Y así, sin apenas darnos cuenta, os fuisteis convirtiendo en rehenes del síndrome de Estocolmo generado por el pensamiento ultraliberal, y empezasteis a pedir disculpas por haber sido alguna vez progres socialdemócratas, y haberos negado a comprender la realidad turboconsumista (Lipovetsky), mientras seguíais enarbolando conceptos vacuos y tan potencialmente disolventes como el de “nación de naciones” o el de la desigualdad creciente, sin admitir la verdad revelada de las patrias indisolubles y de que cuando los ricos llenan sus copas algo se derrama para todos y que tratar de corregir tamaña ley natural es una práctica contra natura y dañina para el sacrosanto mercado.

Pero hete aquí que llegamos a la época de la posverdad y descubrimos amargamente que la utopía liberal, como antes la socialista, no era más que el decorado de una farsa tan antigua como la propia humanidad, la tomadura de pelo cósmica de unas élites que se van reproduciendo sin merma de sus privilegios mientras una gran masa de desheredados sigue el señuelo de la zanahoria. Solo que los damnificados esta vez son más, se les ha añadido la antigua clase media, la gran beneficiada del éxito socialdemócrata en la Europa de la posguerra, y que hace poco cayó en la ensoñación de vivir a lo grande, como los antiguos aristócratas, hipotecándose hasta las cejas.
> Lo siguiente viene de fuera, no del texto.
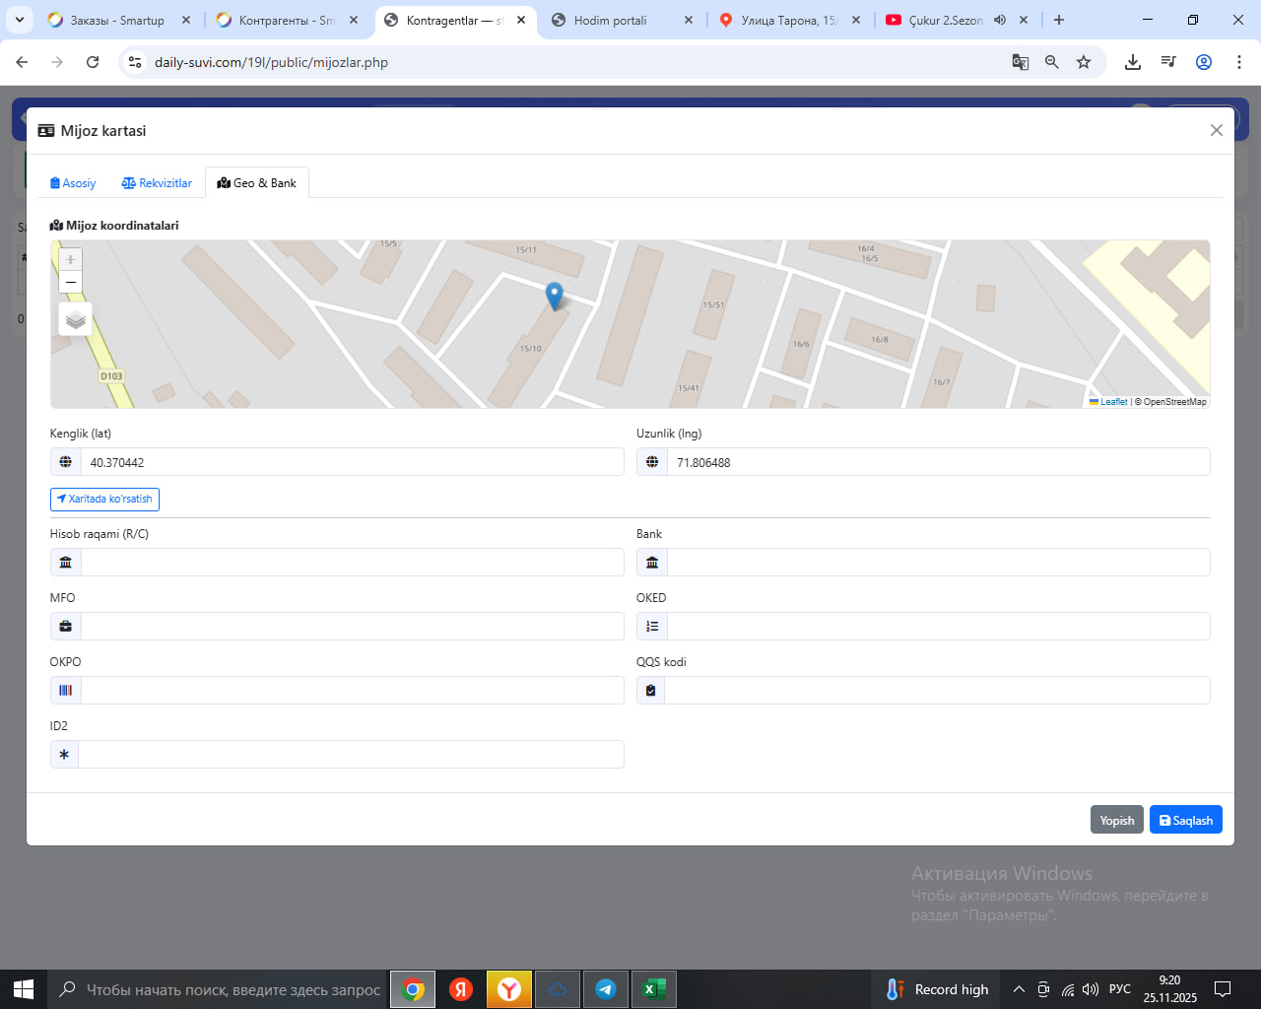Screen dimensions: 1261x1009
Task: Open Excel from the taskbar
Action: 653,989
La indignación ha sido oceánica y la respuesta, aterradora. Ahí están la posverdad y la eclosión subsiguiente de esas pesadillas en la cocina política que son el Brexit, Trump, Le Pen y demás epifenómenos de gentes que por primera vez certifican que sus hijos van a vivir peor que ellos. El desconcierto es universal, tanto que el propio Donald Trump, adalid de un ingenioso anarquismo de derechas, en el que un partidario teórico, como buen republicano, de un mercado libérrimo y del Estado mínimo, promueve ¡inversión pública!, y al mismo tiempo, en una delirante pirueta, la salida de los tratados internacionales de libre comercio, todo ello en un magma de xenofobia, misoginia, homofobia y demás panoplia del regreso a la selva.

Creo que ha llegado la hora de reaccionar. Los que un día fueron progres de manual o mediopensionistas (la mayoría), deben reivindicar y actualizar lo mejor de un legado que significó la época de mayor prosperidad y bienestar de Europa y EE UU desde 1945: el Estado de bienestar, los derechos de la mujer (¡la píldora, uno de los avances más sustanciales del siglo XX!), la apertura y tolerancia hacia las minorías raciales, religiosas y sexuales, la laicidad educativa, el respeto a la verdad científica, las humanidades… Para ello, habría que apelar al aznariano “sin complejos” para devolverles la pelota y reivindicar un Estado democrático fuerte, equilibrador y posibilitador de una verdadera igualdad de oportunidades. Según el primer ministro canadiense, Justin Trudeau, habría que elevar, de nuevo sin complejos, los impuestos a los muy ricos y generar déficit público para financiar nuevas inversiones en infraestructuras y servicios públicos, promover políticas de igualdad y, por qué no, apelar también a las emociones, pero no a las del miedo, el odio y el resentimiento sino a las de la esperanza y del optimismo.

Reivindicar, en fin, a la socialdemocracia clásica para que recupere su papel en la centralidad progresista y su propuesta de una sociedad más justa y más humana… En pocas palabras, ¡Progres del mundo uníos y dad la batalla!

Pedro J. Bosch es médico-oftalmólogo y periodista.